[AIM OF THE EXERCISE]
Could you rename "Screen dimensions" to "Display size" in the lines from the one containing "The image size" through the final line, inclusive, and give those lines again with nothing else changed and the pictures left out?

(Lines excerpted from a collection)
####################

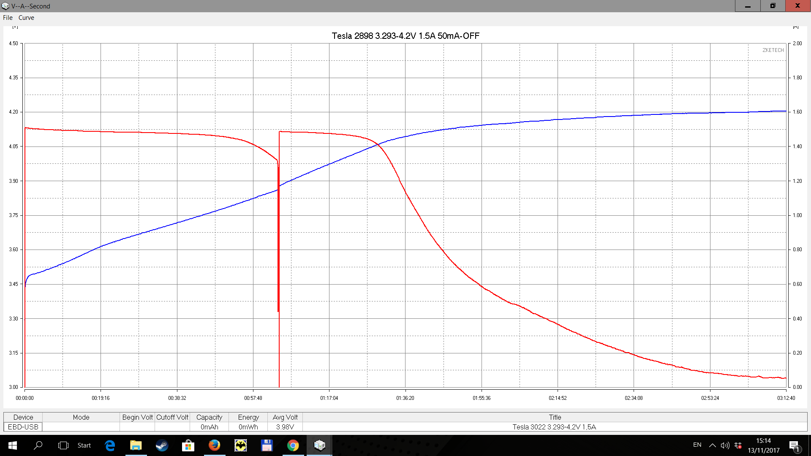Open the File menu
811x456 pixels.
coord(8,18)
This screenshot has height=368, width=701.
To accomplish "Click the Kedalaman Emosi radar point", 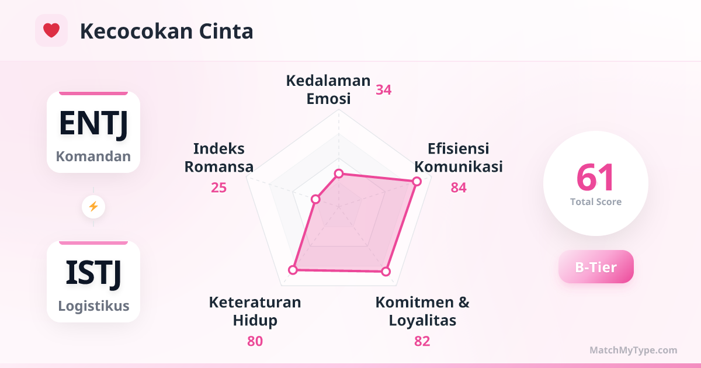I will tap(338, 173).
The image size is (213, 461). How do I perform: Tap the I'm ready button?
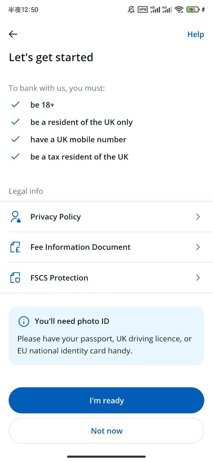106,400
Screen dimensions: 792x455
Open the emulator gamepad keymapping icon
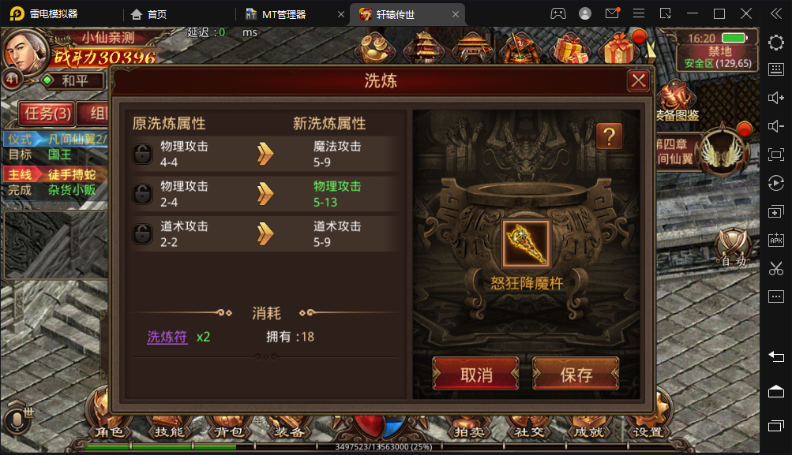(x=558, y=13)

####################

[THE RESPONSE]
The image size is (213, 461). How do I perform: Tap the I'm ready button?
106,400
Display size: 792x455
Open the emulator gamepad keymapping icon
(x=558, y=13)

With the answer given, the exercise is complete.